I'm betting the mines at Minas Gerais are enough to bring the Carthaginians back. There's nothing like them in the coastal stretch of Africa that the Carthaginians control and eventually Britain and Spain will be lost to them.
I do imagine that they'll eventually figure out the trade winds phenomenon. the editors of the Periplus of Hanno the Navigator suggested that Hanno employed both the Canarian current and the north-east trade winds in his trip along the coast of Africa. As I've described the situation, they've been picked up by the Brazil Current and dumped in Brazil - this happened to a certain Jean Cousin of Dieppe, in 1488, who was allegedly dropped near the mouth of the Orinoco.
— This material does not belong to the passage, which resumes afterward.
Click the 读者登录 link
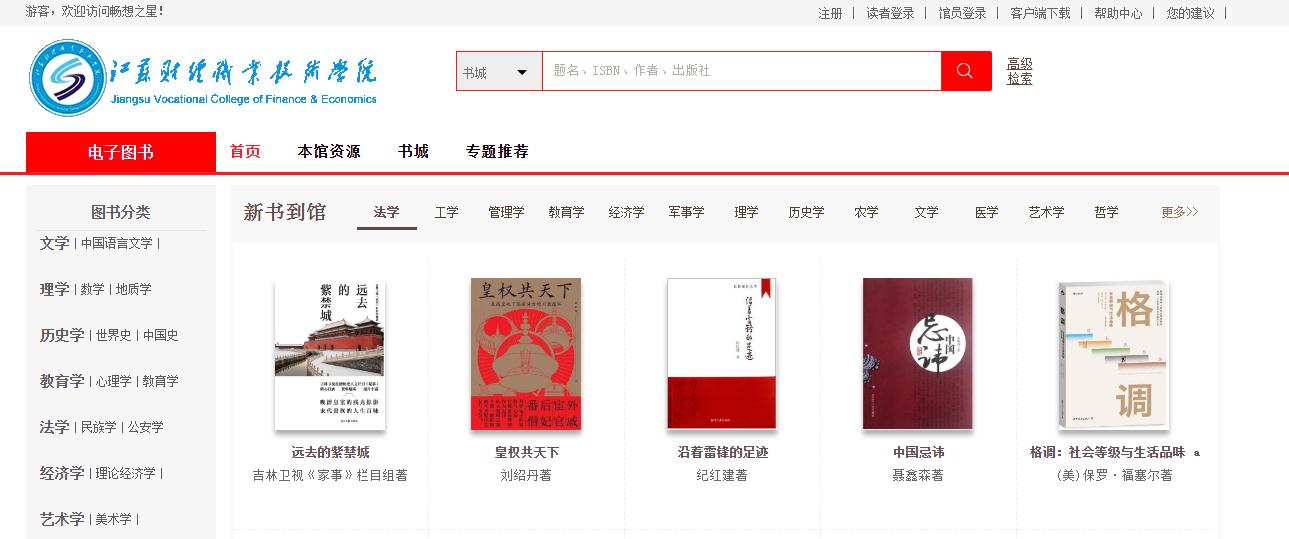Screen dimensions: 1289x539 pos(890,13)
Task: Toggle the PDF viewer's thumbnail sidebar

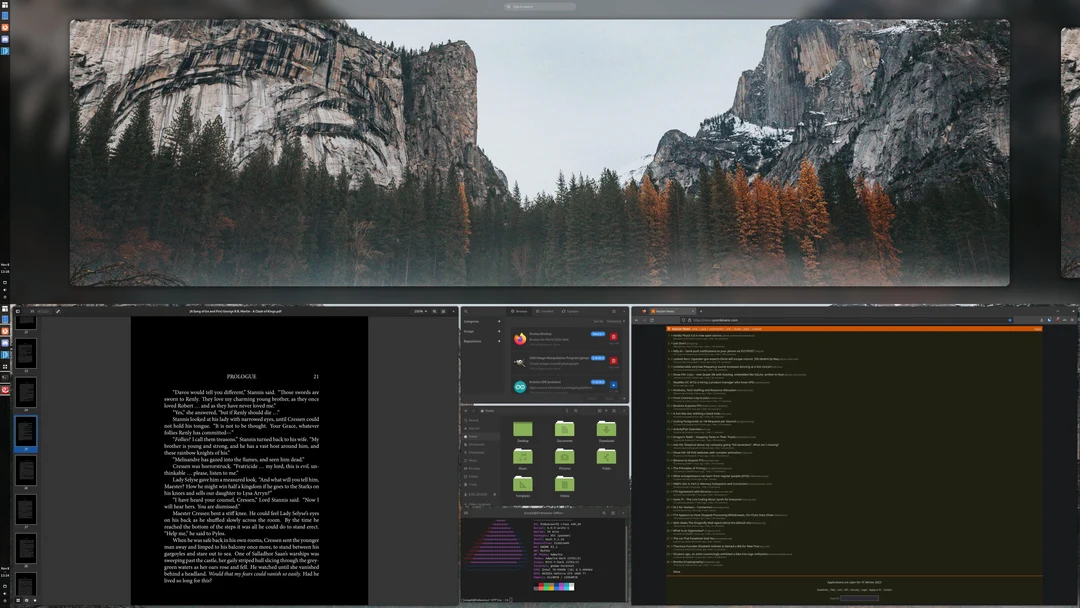Action: (x=18, y=310)
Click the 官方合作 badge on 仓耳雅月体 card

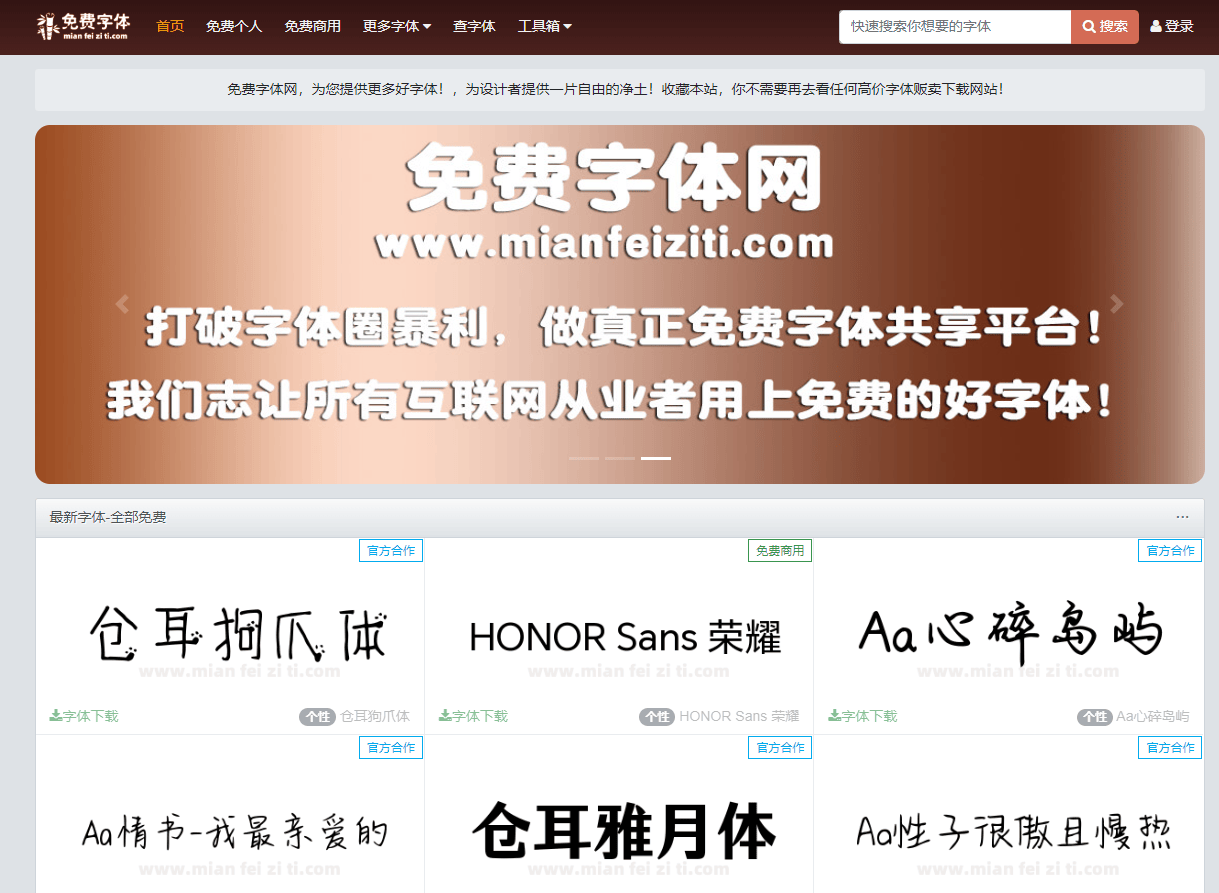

Once deposited unceremoniously in Brazil, their natural instinct would lead them to hug the coast, I think; the South Connecting Current would pull them southwards, and eventually bring them in contact with the winds heading back west.
Will they discover the Equatorial Current and the Gulf Stream? I would imagine they would. The Carthaginians would continue exploring, I think; their maps were the envy of the ancient world (our own word, map, is probably derived from Phoenician *mappē (< CS *manpay) which means something like a cheesecloth, and came into the languages of Europe via Latin mappamundī). I don't imagine they'd be content with what they have, and eventually they'd venture north and south of the regions serviced by the South Atlantic trade winds - this time hugging the coast, of course.
The advantage of the Brazil Current is that it can easily be concealed from the Romans - it is far down the coast of Africa, in territory completely unknown to them, and their approach to it is blocked by the Carthaginians themselves. The Equatorial Current is less easily concealed.